Aim:
Copy the following items verbatim, keeping every line as it appears.

Recorded data:
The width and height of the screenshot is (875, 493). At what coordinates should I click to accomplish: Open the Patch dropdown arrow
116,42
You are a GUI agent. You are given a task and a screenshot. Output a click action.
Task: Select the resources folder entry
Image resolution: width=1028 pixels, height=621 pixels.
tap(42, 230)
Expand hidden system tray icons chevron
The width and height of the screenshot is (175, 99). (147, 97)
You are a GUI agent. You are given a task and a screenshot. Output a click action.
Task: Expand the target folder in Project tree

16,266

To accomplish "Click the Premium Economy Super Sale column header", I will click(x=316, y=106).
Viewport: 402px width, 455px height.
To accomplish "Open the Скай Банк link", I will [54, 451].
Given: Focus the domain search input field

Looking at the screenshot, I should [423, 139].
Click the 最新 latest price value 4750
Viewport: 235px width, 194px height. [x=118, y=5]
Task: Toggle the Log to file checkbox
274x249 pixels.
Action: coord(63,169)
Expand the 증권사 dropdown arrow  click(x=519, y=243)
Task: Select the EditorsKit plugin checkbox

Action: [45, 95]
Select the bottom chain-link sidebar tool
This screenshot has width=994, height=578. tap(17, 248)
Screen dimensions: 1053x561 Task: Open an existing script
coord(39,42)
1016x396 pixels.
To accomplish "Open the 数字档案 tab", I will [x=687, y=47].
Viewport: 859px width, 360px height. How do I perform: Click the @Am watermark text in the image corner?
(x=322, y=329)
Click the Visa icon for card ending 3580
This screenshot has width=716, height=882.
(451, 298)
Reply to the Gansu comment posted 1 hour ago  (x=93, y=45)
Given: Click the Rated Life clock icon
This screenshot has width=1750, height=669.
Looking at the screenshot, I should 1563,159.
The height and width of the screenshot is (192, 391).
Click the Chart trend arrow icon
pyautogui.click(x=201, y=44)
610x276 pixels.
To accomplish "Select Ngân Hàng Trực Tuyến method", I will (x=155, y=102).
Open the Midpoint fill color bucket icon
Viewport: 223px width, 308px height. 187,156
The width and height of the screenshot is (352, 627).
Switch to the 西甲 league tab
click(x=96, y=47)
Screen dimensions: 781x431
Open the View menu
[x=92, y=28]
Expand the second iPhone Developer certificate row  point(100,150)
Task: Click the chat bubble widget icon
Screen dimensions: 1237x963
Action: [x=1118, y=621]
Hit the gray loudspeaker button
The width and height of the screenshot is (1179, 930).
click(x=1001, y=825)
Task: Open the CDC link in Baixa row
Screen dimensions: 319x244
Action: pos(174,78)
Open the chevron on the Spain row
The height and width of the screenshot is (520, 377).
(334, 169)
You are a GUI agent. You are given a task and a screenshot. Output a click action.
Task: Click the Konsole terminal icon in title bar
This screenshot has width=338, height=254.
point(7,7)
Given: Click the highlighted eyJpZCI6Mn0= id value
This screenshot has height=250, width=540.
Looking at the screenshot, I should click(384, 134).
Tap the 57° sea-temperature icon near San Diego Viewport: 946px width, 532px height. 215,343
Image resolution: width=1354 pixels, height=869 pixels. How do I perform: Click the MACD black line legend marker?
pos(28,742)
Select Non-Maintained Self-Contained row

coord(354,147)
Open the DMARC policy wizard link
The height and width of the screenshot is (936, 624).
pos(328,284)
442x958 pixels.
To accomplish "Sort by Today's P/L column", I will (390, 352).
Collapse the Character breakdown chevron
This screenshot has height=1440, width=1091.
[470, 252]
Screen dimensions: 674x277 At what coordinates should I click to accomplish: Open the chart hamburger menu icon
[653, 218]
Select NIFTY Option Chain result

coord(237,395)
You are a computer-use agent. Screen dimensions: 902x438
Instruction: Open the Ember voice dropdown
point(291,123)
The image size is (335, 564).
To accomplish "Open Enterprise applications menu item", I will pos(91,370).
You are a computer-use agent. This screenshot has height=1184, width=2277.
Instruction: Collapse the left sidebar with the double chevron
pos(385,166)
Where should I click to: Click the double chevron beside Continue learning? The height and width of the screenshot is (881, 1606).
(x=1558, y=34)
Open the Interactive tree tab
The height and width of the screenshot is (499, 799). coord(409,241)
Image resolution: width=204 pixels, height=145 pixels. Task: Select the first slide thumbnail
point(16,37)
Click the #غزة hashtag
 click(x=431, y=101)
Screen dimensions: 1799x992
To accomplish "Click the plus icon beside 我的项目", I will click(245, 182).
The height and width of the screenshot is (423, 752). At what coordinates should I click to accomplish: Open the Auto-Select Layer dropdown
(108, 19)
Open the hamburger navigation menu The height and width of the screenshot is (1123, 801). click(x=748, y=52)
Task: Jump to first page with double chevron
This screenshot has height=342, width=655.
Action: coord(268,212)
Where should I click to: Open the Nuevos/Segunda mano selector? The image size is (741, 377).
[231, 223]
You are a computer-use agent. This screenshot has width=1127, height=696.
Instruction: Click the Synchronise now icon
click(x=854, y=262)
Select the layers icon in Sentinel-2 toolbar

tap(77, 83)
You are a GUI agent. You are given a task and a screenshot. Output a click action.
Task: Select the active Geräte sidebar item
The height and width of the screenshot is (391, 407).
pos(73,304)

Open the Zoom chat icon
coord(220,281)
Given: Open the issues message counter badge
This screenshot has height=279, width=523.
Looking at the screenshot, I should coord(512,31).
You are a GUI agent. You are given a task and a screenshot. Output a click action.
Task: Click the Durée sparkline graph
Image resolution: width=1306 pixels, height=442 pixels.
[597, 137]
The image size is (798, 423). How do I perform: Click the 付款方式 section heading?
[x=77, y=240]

Result of the task:
The width and height of the screenshot is (875, 493). At what coordinates should I click to accomplish: Open the Patch dropdown arrow
116,42
You are a GUI agent. You are given a task and a screenshot. Output a click action.
Task: Select the resources folder entry
Image resolution: width=1028 pixels, height=621 pixels.
tap(42, 230)
Expand hidden system tray icons chevron
The width and height of the screenshot is (175, 99). (147, 97)
You are a GUI agent. You are given a task and a screenshot. Output a click action.
Task: Expand the target folder in Project tree

16,266

To accomplish "Click the Premium Economy Super Sale column header", I will click(x=316, y=106).
Viewport: 402px width, 455px height.
To accomplish "Open the Скай Банк link", I will [54, 451].
Given: Focus the domain search input field

Looking at the screenshot, I should [423, 139].
Click the 最新 latest price value 4750
Viewport: 235px width, 194px height. [x=118, y=5]
Task: Toggle the Log to file checkbox
274x249 pixels.
Action: coord(63,169)
Expand the 증권사 dropdown arrow  click(x=519, y=243)
Task: Select the EditorsKit plugin checkbox

Action: [45, 95]
Select the bottom chain-link sidebar tool
This screenshot has width=994, height=578. tap(17, 248)
Screen dimensions: 1053x561 Task: Open an existing script
coord(39,42)
1016x396 pixels.
To accomplish "Open the 数字档案 tab", I will [x=687, y=47].
Viewport: 859px width, 360px height. How do I perform: Click the @Am watermark text in the image corner?
(x=322, y=329)
Click the Visa icon for card ending 3580
This screenshot has width=716, height=882.
(451, 298)
Reply to the Gansu comment posted 1 hour ago  (x=93, y=45)
Given: Click the Rated Life clock icon
This screenshot has width=1750, height=669.
Looking at the screenshot, I should 1563,159.
The height and width of the screenshot is (192, 391).
Click the Chart trend arrow icon
pyautogui.click(x=201, y=44)
610x276 pixels.
To accomplish "Select Ngân Hàng Trực Tuyến method", I will (x=155, y=102).
Open the Midpoint fill color bucket icon
Viewport: 223px width, 308px height. 187,156
The width and height of the screenshot is (352, 627).
Switch to the 西甲 league tab
click(x=96, y=47)
Screen dimensions: 781x431
Open the View menu
[x=92, y=28]
Expand the second iPhone Developer certificate row  point(100,150)
Task: Click the chat bubble widget icon
Screen dimensions: 1237x963
Action: [x=1118, y=621]
Hit the gray loudspeaker button
The width and height of the screenshot is (1179, 930).
click(x=1001, y=825)
Task: Open the CDC link in Baixa row
Screen dimensions: 319x244
Action: pos(174,78)
Open the chevron on the Spain row
The height and width of the screenshot is (520, 377).
(334, 169)
You are a GUI agent. You are given a task and a screenshot. Output a click action.
Task: Click the Konsole terminal icon in title bar
This screenshot has width=338, height=254.
point(7,7)
Given: Click the highlighted eyJpZCI6Mn0= id value
This screenshot has height=250, width=540.
Looking at the screenshot, I should click(384, 134).
Tap the 57° sea-temperature icon near San Diego Viewport: 946px width, 532px height. 215,343
Image resolution: width=1354 pixels, height=869 pixels. How do I perform: Click the MACD black line legend marker?
pos(28,742)
Select Non-Maintained Self-Contained row

coord(354,147)
Open the DMARC policy wizard link
The height and width of the screenshot is (936, 624).
pos(328,284)
442x958 pixels.
To accomplish "Sort by Today's P/L column", I will (390, 352).
Collapse the Character breakdown chevron
This screenshot has height=1440, width=1091.
[470, 252]
Screen dimensions: 674x277 At what coordinates should I click to accomplish: Open the chart hamburger menu icon
[653, 218]
Select NIFTY Option Chain result

coord(237,395)
You are a computer-use agent. Screen dimensions: 902x438
Instruction: Open the Ember voice dropdown
point(291,123)
The image size is (335, 564).
To accomplish "Open Enterprise applications menu item", I will pos(91,370).
You are a computer-use agent. This screenshot has height=1184, width=2277.
Instruction: Collapse the left sidebar with the double chevron
pos(385,166)
Where should I click to: Click the double chevron beside Continue learning? The height and width of the screenshot is (881, 1606).
(x=1558, y=34)
Open the Interactive tree tab
The height and width of the screenshot is (499, 799). coord(409,241)
Image resolution: width=204 pixels, height=145 pixels. Task: Select the first slide thumbnail
point(16,37)
Click the #غزة hashtag
 click(x=431, y=101)
Screen dimensions: 1799x992
To accomplish "Click the plus icon beside 我的项目", I will click(245, 182).
The height and width of the screenshot is (423, 752). At what coordinates should I click to accomplish: Open the Auto-Select Layer dropdown
(108, 19)
Open the hamburger navigation menu The height and width of the screenshot is (1123, 801). click(x=748, y=52)
Task: Jump to first page with double chevron
This screenshot has height=342, width=655.
Action: coord(268,212)
Where should I click to: Open the Nuevos/Segunda mano selector? The image size is (741, 377).
[231, 223]
You are a computer-use agent. This screenshot has width=1127, height=696.
Instruction: Click the Synchronise now icon
click(x=854, y=262)
Select the layers icon in Sentinel-2 toolbar

tap(77, 83)
You are a GUI agent. You are given a task and a screenshot. Output a click action.
Task: Select the active Geräte sidebar item
The height and width of the screenshot is (391, 407).
pos(73,304)

Open the Zoom chat icon
coord(220,281)
Given: Open the issues message counter badge
This screenshot has height=279, width=523.
Looking at the screenshot, I should coord(512,31).
You are a GUI agent. You are given a task and a screenshot. Output a click action.
Task: Click the Durée sparkline graph
Image resolution: width=1306 pixels, height=442 pixels.
[597, 137]
The image size is (798, 423). How do I perform: Click the 付款方式 section heading?
[x=77, y=240]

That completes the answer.